TEXTE FOURNI:
Léon XIII, le pape qui a fait basculer l’Église au XXe siècle

Héritant d’une Église aux prises avec de nombreuses crises, Léon XIII (1878-1903) a tenté d’y répondre dans de nombreuses encycliques, notamment Rerum Novarum, dans laquelle il pose les fondations du catholicisme social. Son très long pontificat permit à cet intellectuel d’encourager l’Église catholique à se confronter aux grands défis du XXe siècle naissant.

À la mort de Pie IX en 1878, le Saint-Siège traverse une très grave crise. Depuis 1870 et la prise de Rome par les armées italiennes, le pape est « prisonnier » au Vatican, et en conflit ouvert avec le jeune Royaume d’Italie. L’Église est sous pression en France, avec l’émergence d’une IIIe République très anticléricale, ou en Allemagne, où le chancelier Otto von Bismarck mène le « Kulturkampf » afin de soustraire l’Église locale du giron du Saint-Siège. Aux États-Unis, un courant très libéral et individualiste progresse, alors qu’en Europe le défi de la sécularisation devient de plus en plus prégnant. Pour affronter ces questions, le conclave choisit le cardinal Vincenzo Pecci, une personnalité respectée issue de la noblesse pontificale romaine, connue pour ses talents de diplomate et d’administrateur.

Un Pape face au modernisme

Celui qui prend alors le nom de Léon XIII a été archevêque de Pérouse pendant trente ans, mais a été transféré à Rome un an avant le décès de Pie IX pour devenir camerlingue, en raison d’une santé fragile. Tout le monde s’attend à un pontificat court, même l’intéressé, qui régnera finalement un quart de siècle, soit l’un des plus longs de l’histoire. Bien qu’aligné sur les positions de Pie IX concernant la question romaine – il continue de dénoncer l’usurpation menée par la couronne italienne –, Léon XIII acte avec réalisme la fin du pouvoir temporel des papes et dissout officiellement les États pontificaux en 1900. Pragmatique, il fait des gestes d’ouverture vis-à-vis des républicains en France et négocie avec Bismarck la fin du Kulturkampf. Il montre aussi de l’intérêt pour le développement de l’Église dans le « Nouveau Monde », en Amérique latine comme aux États-Unis, où il condamne l’ »américanisme ».

ENTRÉES RÉPERTORIÉES:
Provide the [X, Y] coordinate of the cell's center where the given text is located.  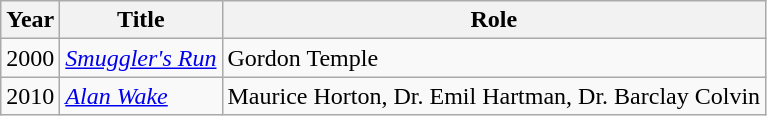
Year [30, 20]
2010 [30, 96]
Maurice Horton, Dr. Emil Hartman, Dr. Barclay Colvin [494, 96]
Smuggler's Run [141, 58]
2000 [30, 58]
Title [141, 20]
Alan Wake [141, 96]
Gordon Temple [494, 58]
Role [494, 20]
Determine the (X, Y) coordinate at the center of the cell enclosing the given text.  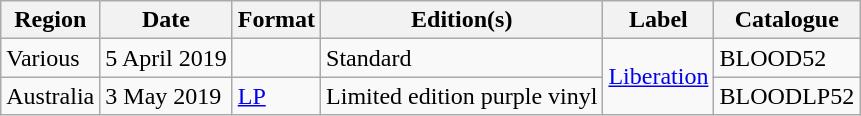
Label (658, 20)
LP (276, 96)
5 April 2019 (166, 58)
Region (50, 20)
Liberation (658, 77)
Standard (462, 58)
Limited edition purple vinyl (462, 96)
3 May 2019 (166, 96)
BLOODLP52 (787, 96)
BLOOD52 (787, 58)
Edition(s) (462, 20)
Various (50, 58)
Date (166, 20)
Format (276, 20)
Catalogue (787, 20)
Australia (50, 96)
Capture the cell that displays the provided text and extract its [x, y] central coordinate. 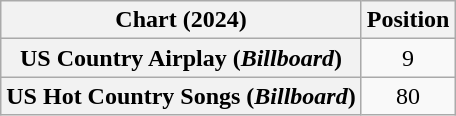
80 [408, 96]
Position [408, 20]
Chart (2024) [181, 20]
US Hot Country Songs (Billboard) [181, 96]
US Country Airplay (Billboard) [181, 58]
9 [408, 58]
Capture the cell that displays the provided text and extract its [X, Y] central coordinate. 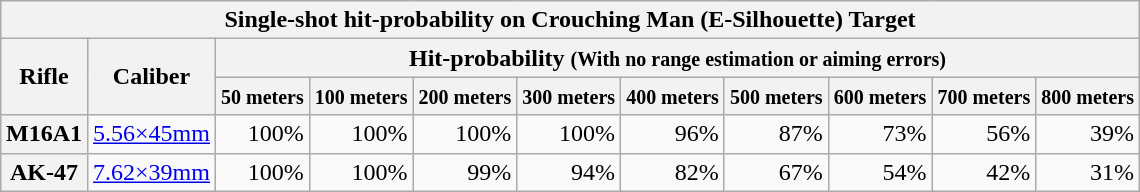
Hit-probability (With no range estimation or aiming errors) [677, 58]
96% [673, 134]
42% [984, 172]
50 meters [262, 96]
73% [880, 134]
300 meters [569, 96]
M16A1 [44, 134]
Rifle [44, 77]
82% [673, 172]
400 meters [673, 96]
700 meters [984, 96]
56% [984, 134]
54% [880, 172]
100 meters [361, 96]
67% [776, 172]
39% [1088, 134]
200 meters [465, 96]
31% [1088, 172]
500 meters [776, 96]
AK-47 [44, 172]
7.62×39mm [152, 172]
600 meters [880, 96]
99% [465, 172]
87% [776, 134]
Single-shot hit-probability on Crouching Man (E-Silhouette) Target [570, 20]
5.56×45mm [152, 134]
94% [569, 172]
800 meters [1088, 96]
Caliber [152, 77]
For the text-containing cell, return its midpoint in (x, y) coordinate format. 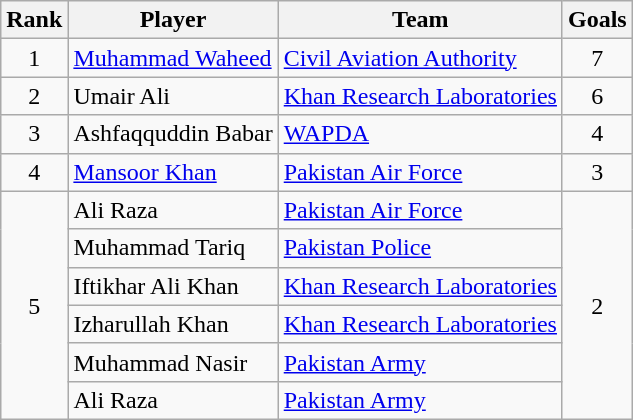
Goals (597, 20)
Team (420, 20)
Umair Ali (173, 96)
WAPDA (420, 134)
1 (34, 58)
Player (173, 20)
6 (597, 96)
Muhammad Waheed (173, 58)
Izharullah Khan (173, 324)
Pakistan Police (420, 248)
5 (34, 305)
7 (597, 58)
Iftikhar Ali Khan (173, 286)
Ashfaqquddin Babar (173, 134)
Muhammad Tariq (173, 248)
Mansoor Khan (173, 172)
Rank (34, 20)
Civil Aviation Authority (420, 58)
Muhammad Nasir (173, 362)
Search for the cell housing the specified text and yield its [X, Y] center coordinate. 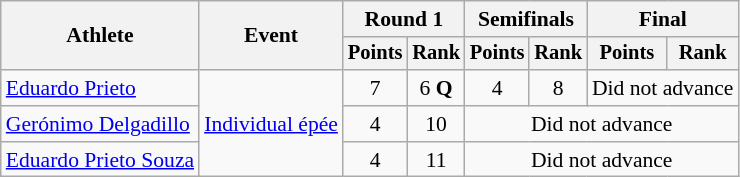
Event [271, 36]
Eduardo Prieto [100, 88]
6 Q [436, 88]
Gerónimo Delgadillo [100, 124]
Athlete [100, 36]
Round 1 [404, 19]
Final [663, 19]
Semifinals [526, 19]
7 [375, 88]
Individual épée [271, 124]
8 [558, 88]
10 [436, 124]
From the cell containing the given text, extract its center point as [x, y] coordinate. 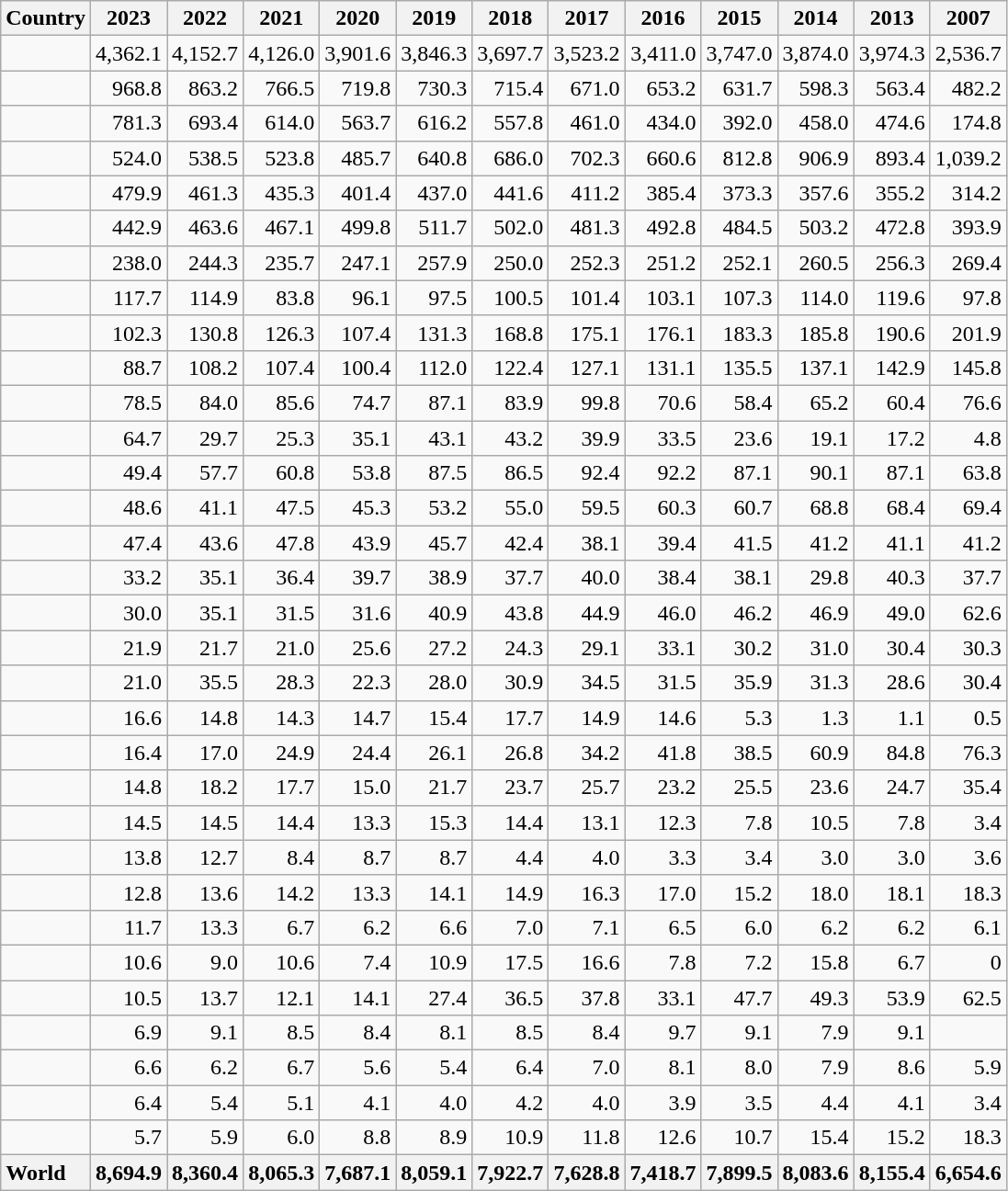
28.3 [281, 683]
2013 [891, 18]
176.1 [663, 333]
653.2 [663, 88]
467.1 [281, 228]
3,846.3 [434, 53]
142.9 [891, 368]
355.2 [891, 193]
62.5 [968, 997]
127.1 [586, 368]
8,065.3 [281, 1172]
2016 [663, 18]
6.9 [129, 1033]
598.3 [816, 88]
479.9 [129, 193]
38.9 [434, 578]
185.8 [816, 333]
97.8 [968, 298]
27.4 [434, 997]
48.6 [129, 508]
12.8 [129, 892]
256.3 [891, 263]
114.9 [206, 298]
86.5 [511, 473]
8.0 [739, 1068]
0.5 [968, 718]
251.2 [663, 263]
7,899.5 [739, 1172]
671.0 [586, 88]
76.3 [968, 753]
373.3 [739, 193]
25.5 [739, 787]
37.8 [586, 997]
7.2 [739, 962]
25.3 [281, 438]
3,747.0 [739, 53]
7,922.7 [511, 1172]
906.9 [816, 158]
122.4 [511, 368]
235.7 [281, 263]
3,874.0 [816, 53]
719.8 [358, 88]
499.8 [358, 228]
25.7 [586, 787]
2022 [206, 18]
30.3 [968, 648]
8,083.6 [816, 1172]
101.4 [586, 298]
314.2 [968, 193]
17.5 [511, 962]
492.8 [663, 228]
6,654.6 [968, 1172]
99.8 [586, 402]
13.1 [586, 822]
44.9 [586, 613]
112.0 [434, 368]
4,126.0 [281, 53]
1.1 [891, 718]
660.6 [663, 158]
238.0 [129, 263]
24.3 [511, 648]
47.5 [281, 508]
19.1 [816, 438]
38.5 [739, 753]
3.9 [663, 1103]
14.7 [358, 718]
18.1 [891, 892]
524.0 [129, 158]
92.2 [663, 473]
523.8 [281, 158]
3,523.2 [586, 53]
96.1 [358, 298]
175.1 [586, 333]
100.5 [511, 298]
8.8 [358, 1138]
614.0 [281, 123]
22.3 [358, 683]
24.7 [891, 787]
43.8 [511, 613]
17.2 [891, 438]
53.9 [891, 997]
49.4 [129, 473]
3,697.7 [511, 53]
30.0 [129, 613]
14.3 [281, 718]
174.8 [968, 123]
60.8 [281, 473]
463.6 [206, 228]
18.2 [206, 787]
38.4 [663, 578]
12.6 [663, 1138]
Country [46, 18]
43.1 [434, 438]
36.4 [281, 578]
69.4 [968, 508]
131.1 [663, 368]
502.0 [511, 228]
16.4 [129, 753]
5.7 [129, 1138]
53.2 [434, 508]
64.7 [129, 438]
2015 [739, 18]
135.5 [739, 368]
40.9 [434, 613]
46.0 [663, 613]
201.9 [968, 333]
92.4 [586, 473]
3,901.6 [358, 53]
88.7 [129, 368]
119.6 [891, 298]
1.3 [816, 718]
46.2 [739, 613]
7,418.7 [663, 1172]
78.5 [129, 402]
474.6 [891, 123]
7,687.1 [358, 1172]
2020 [358, 18]
563.7 [358, 123]
68.8 [816, 508]
538.5 [206, 158]
7.4 [358, 962]
68.4 [891, 508]
57.7 [206, 473]
247.1 [358, 263]
39.7 [358, 578]
29.7 [206, 438]
8,694.9 [129, 1172]
6.5 [663, 927]
102.3 [129, 333]
103.1 [663, 298]
2018 [511, 18]
108.2 [206, 368]
392.0 [739, 123]
30.2 [739, 648]
702.3 [586, 158]
47.8 [281, 543]
15.8 [816, 962]
250.0 [511, 263]
43.2 [511, 438]
84.0 [206, 402]
World [46, 1172]
21.9 [129, 648]
12.7 [206, 857]
4,362.1 [129, 53]
76.6 [968, 402]
14.2 [281, 892]
485.7 [358, 158]
27.2 [434, 648]
43.9 [358, 543]
269.4 [968, 263]
2017 [586, 18]
435.3 [281, 193]
85.6 [281, 402]
83.9 [511, 402]
12.3 [663, 822]
2023 [129, 18]
90.1 [816, 473]
42.4 [511, 543]
53.8 [358, 473]
252.3 [586, 263]
442.9 [129, 228]
9.0 [206, 962]
393.9 [968, 228]
49.0 [891, 613]
4.8 [968, 438]
28.6 [891, 683]
26.8 [511, 753]
41.8 [663, 753]
481.3 [586, 228]
0 [968, 962]
7,628.8 [586, 1172]
715.4 [511, 88]
39.4 [663, 543]
36.5 [511, 997]
23.2 [663, 787]
14.6 [663, 718]
33.5 [663, 438]
812.8 [739, 158]
12.1 [281, 997]
31.3 [816, 683]
97.5 [434, 298]
34.2 [586, 753]
5.3 [739, 718]
114.0 [816, 298]
41.5 [739, 543]
4,152.7 [206, 53]
563.4 [891, 88]
24.4 [358, 753]
31.0 [816, 648]
43.6 [206, 543]
49.3 [816, 997]
15.0 [358, 787]
5.6 [358, 1068]
25.6 [358, 648]
30.9 [511, 683]
3,411.0 [663, 53]
55.0 [511, 508]
130.8 [206, 333]
2007 [968, 18]
8,155.4 [891, 1172]
3.6 [968, 857]
24.9 [281, 753]
557.8 [511, 123]
83.8 [281, 298]
62.6 [968, 613]
60.3 [663, 508]
441.6 [511, 193]
23.7 [511, 787]
385.4 [663, 193]
461.3 [206, 193]
58.4 [739, 402]
3.3 [663, 857]
60.9 [816, 753]
13.6 [206, 892]
631.7 [739, 88]
60.7 [739, 508]
244.3 [206, 263]
100.4 [358, 368]
9.7 [663, 1033]
10.7 [739, 1138]
65.2 [816, 402]
8.6 [891, 1068]
968.8 [129, 88]
47.4 [129, 543]
18.0 [816, 892]
34.5 [586, 683]
47.7 [739, 997]
28.0 [434, 683]
87.5 [434, 473]
16.3 [586, 892]
145.8 [968, 368]
126.3 [281, 333]
8,059.1 [434, 1172]
11.8 [586, 1138]
693.4 [206, 123]
472.8 [891, 228]
39.9 [586, 438]
45.3 [358, 508]
511.7 [434, 228]
482.2 [968, 88]
63.8 [968, 473]
11.7 [129, 927]
781.3 [129, 123]
458.0 [816, 123]
357.6 [816, 193]
13.7 [206, 997]
7.1 [586, 927]
503.2 [816, 228]
640.8 [434, 158]
29.1 [586, 648]
26.1 [434, 753]
35.5 [206, 683]
3,974.3 [891, 53]
46.9 [816, 613]
35.9 [739, 683]
168.8 [511, 333]
730.3 [434, 88]
70.6 [663, 402]
437.0 [434, 193]
260.5 [816, 263]
40.3 [891, 578]
893.4 [891, 158]
60.4 [891, 402]
257.9 [434, 263]
2,536.7 [968, 53]
40.0 [586, 578]
35.4 [968, 787]
5.1 [281, 1103]
59.5 [586, 508]
1,039.2 [968, 158]
461.0 [586, 123]
45.7 [434, 543]
117.7 [129, 298]
8,360.4 [206, 1172]
190.6 [891, 333]
686.0 [511, 158]
137.1 [816, 368]
8.9 [434, 1138]
107.3 [739, 298]
863.2 [206, 88]
401.4 [358, 193]
3.5 [739, 1103]
84.8 [891, 753]
74.7 [358, 402]
2021 [281, 18]
33.2 [129, 578]
31.6 [358, 613]
29.8 [816, 578]
15.3 [434, 822]
131.3 [434, 333]
766.5 [281, 88]
616.2 [434, 123]
183.3 [739, 333]
252.1 [739, 263]
2014 [816, 18]
434.0 [663, 123]
13.8 [129, 857]
6.1 [968, 927]
484.5 [739, 228]
411.2 [586, 193]
2019 [434, 18]
4.2 [511, 1103]
Find where the given text appears and provide that cell's center as (X, Y) coordinate. 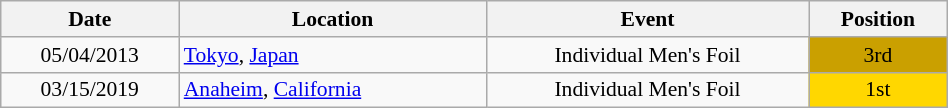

CONSIGNE: Poursuivez le texte sur le pontificat de Léon XIII en reprenant juste après sa dernière phrase.

RÉPONSE PRODUITE:
Très au fait des évolutions de son époque (il est un lecteur assidu de la presse et fut le premier pape à accorder un entretien), Léon XIII consacre aussi son temps à un intense travail de réflexion sur l’Église et la société. Il est l’auteur de 86 encycliques – un record. En 1902, un an avant sa mort, Léon XIII, un peu à la manière des Rétractations de saint Augustin, dresse une liste de ses neuf principales encycliques, offrant un panorama complet de son très dense pontificat, celui d’un pape intellectuel. Le philosophe Étienne Gilson le considérait même comme le « plus grand philosophe du XIXe siècle ».

Un « catholicisme de mouvement »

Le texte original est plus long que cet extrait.